Member of the Perlis State Executive Council (Utilities, Public Facilities, Transport, Youth, Sports, and Non-governmental Organisations)
- In office 13 June 2018 – 22 November 2022
- Monarch: Sirajuddin
- Menteri Besar: Azlan Man
- Preceded by: Nurulhisham Yaakob (Public Amenities and Utilities) Asmaiza Ahmad (Transport) Abdul Jamil Saad (Youth, Sports, and Non-governmental Organisations)
- Succeeded by: Izizam Ibrahim (Facilities, Infrastructure and Transport) Mohammad Azmir Azizan (Youth, Sports and Non-governmental Organisations)
- Constituency: Kayang

Member of the Perlis State Legislative Assembly for Kayang
- In office 9 May 2018 – 19 November 2022
- Preceded by: Ahmad Bakri Ali (BN–UMNO)
- Succeeded by: Asrul Aimran Abdul Jalil (PN–PAS)
- Majority: 435 (2018)

* * *

PROBLEM TO SOLVE: Please write out the Perlis office record above word for word, with every line included.

INFORMATION PROVIDED:

* * *

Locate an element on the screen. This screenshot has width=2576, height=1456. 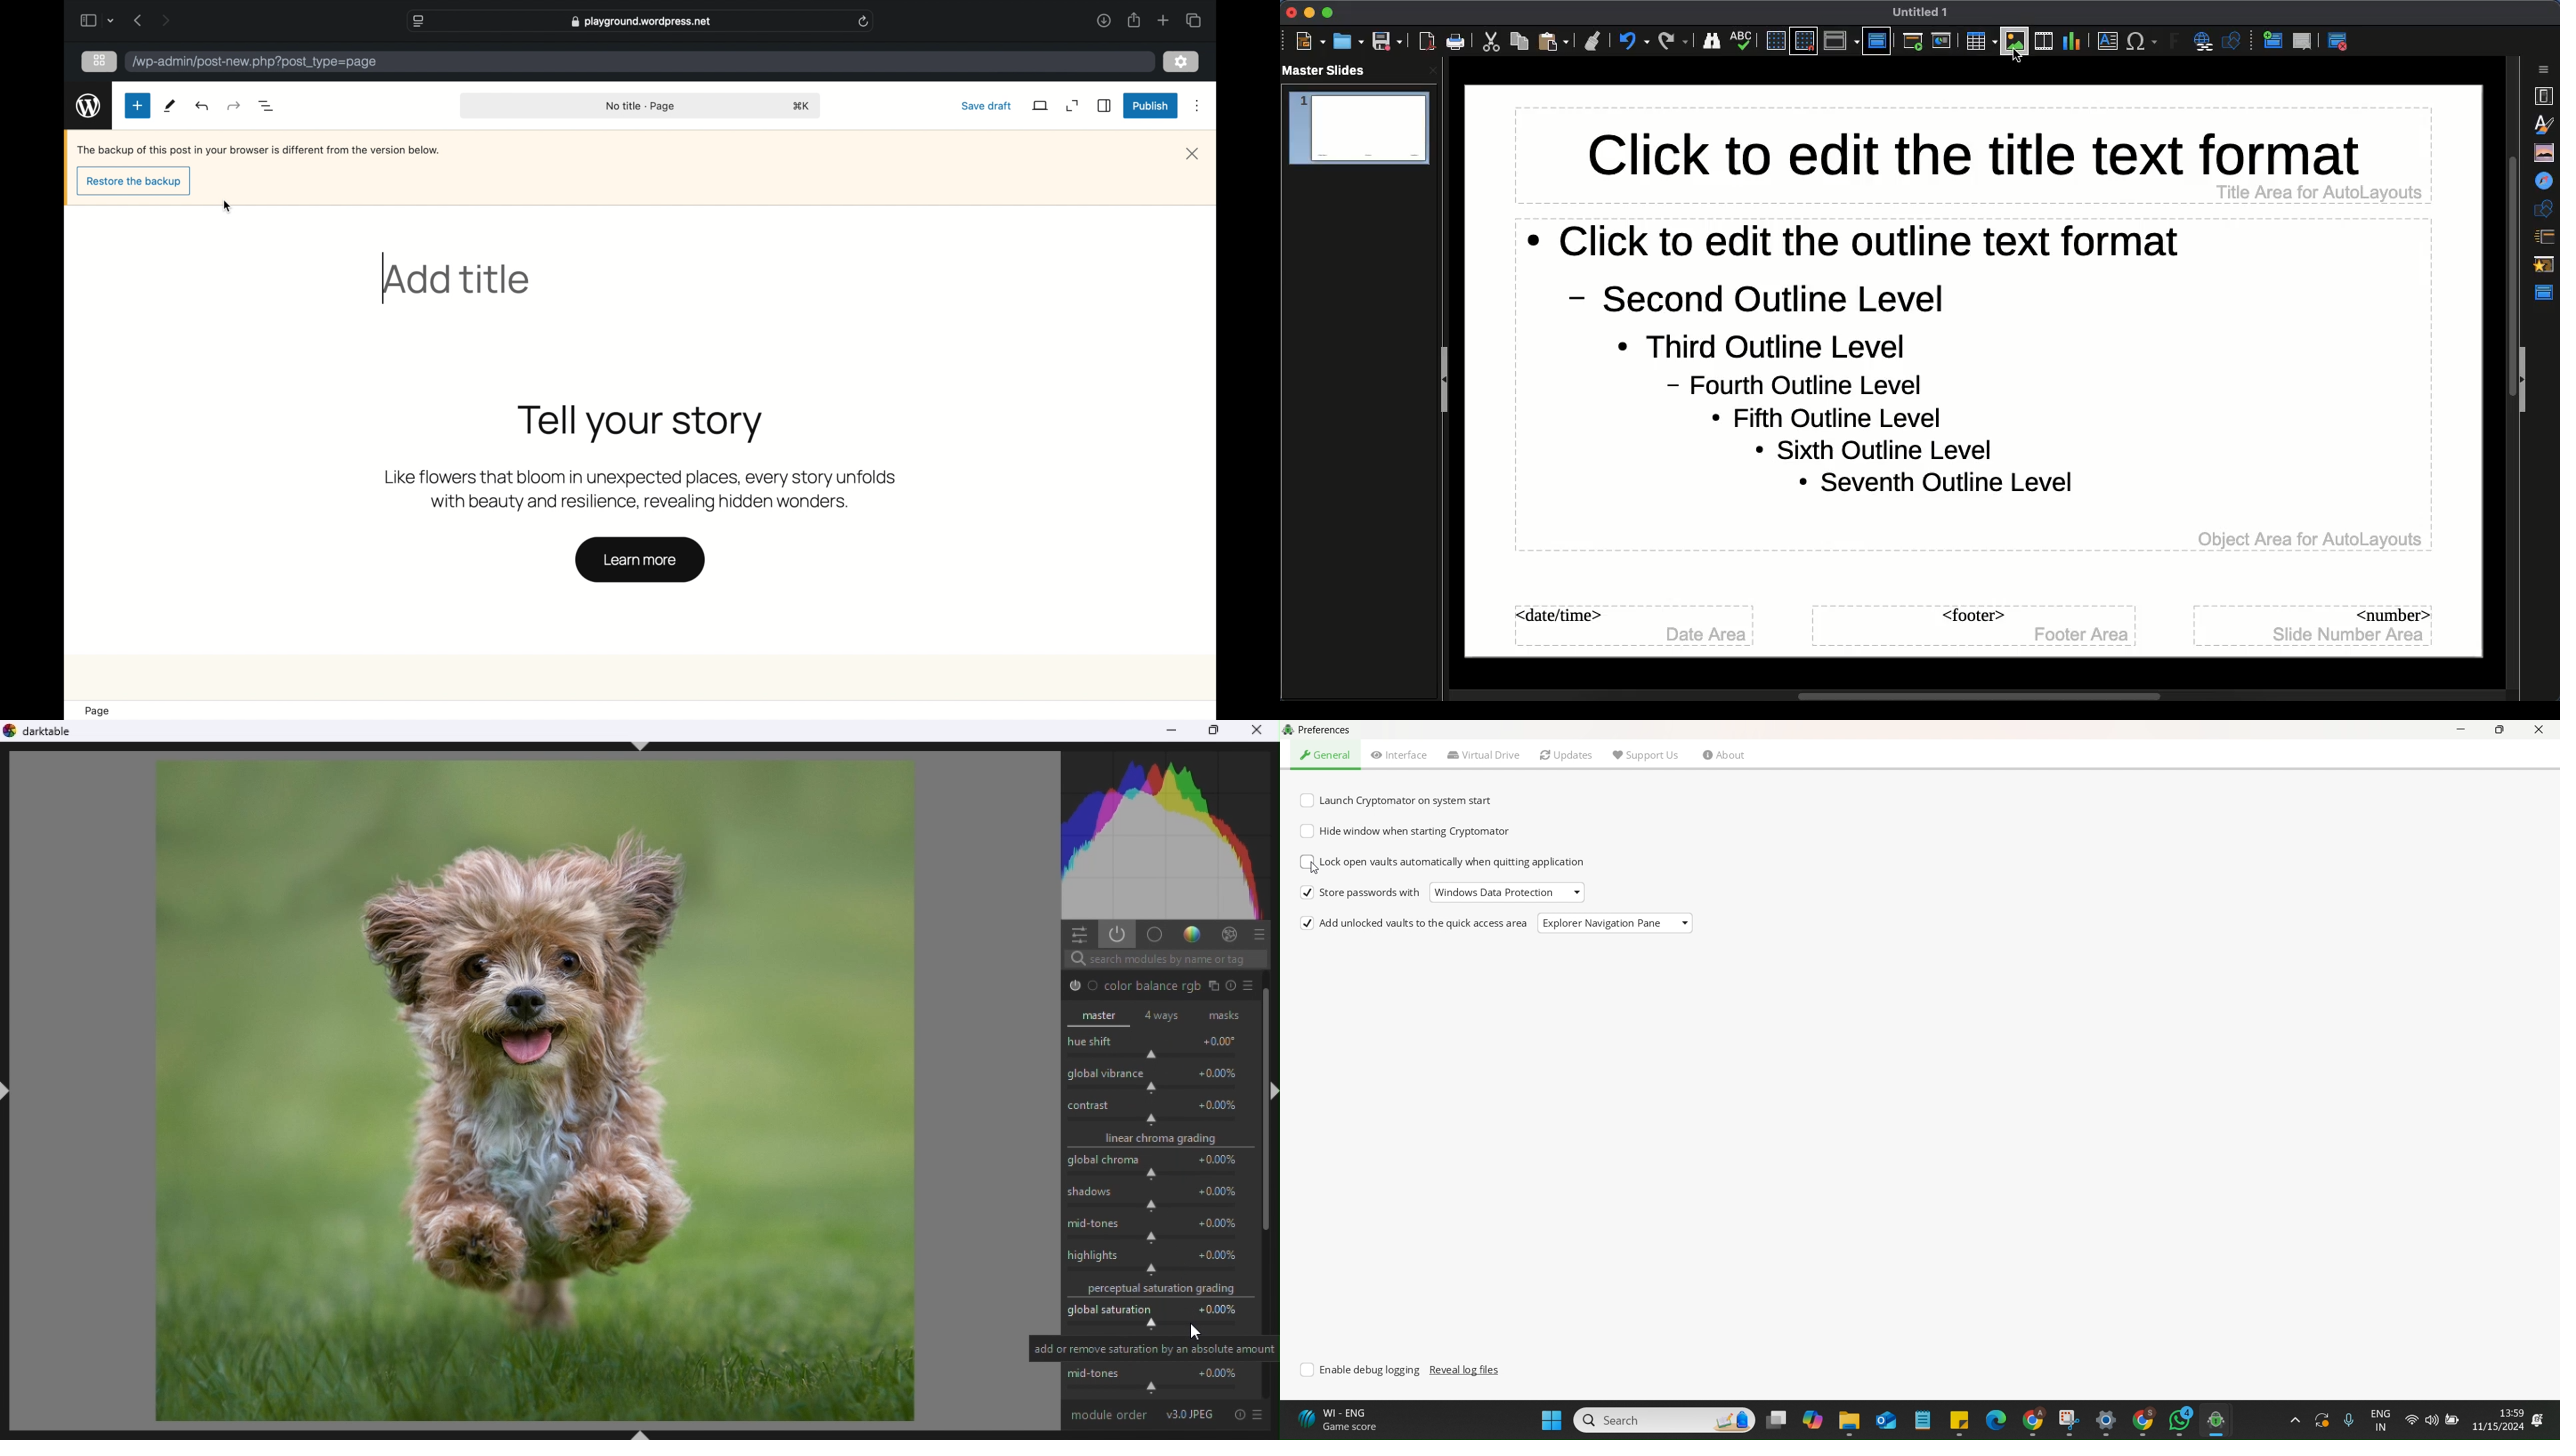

* * *

WRITTEN RESPONSE:
Member of the Perlis State Executive Council (Utilities, Public Facilities, Transport, Youth, Sports, and Non-governmental Organisations)
- In office 13 June 2018 – 22 November 2022
- Monarch: Sirajuddin
- Menteri Besar: Azlan Man
- Preceded by: Nurulhisham Yaakob (Public Amenities and Utilities) Asmaiza Ahmad (Transport) Abdul Jamil Saad (Youth, Sports, and Non-governmental Organisations)
- Succeeded by: Izizam Ibrahim (Facilities, Infrastructure and Transport) Mohammad Azmir Azizan (Youth, Sports and Non-governmental Organisations)
- Constituency: Kayang

Member of the Perlis State Legislative Assembly for Kayang
- In office 9 May 2018 – 19 November 2022
- Preceded by: Ahmad Bakri Ali (BN–UMNO)
- Succeeded by: Asrul Aimran Abdul Jalil (PN–PAS)
- Majority: 435 (2018)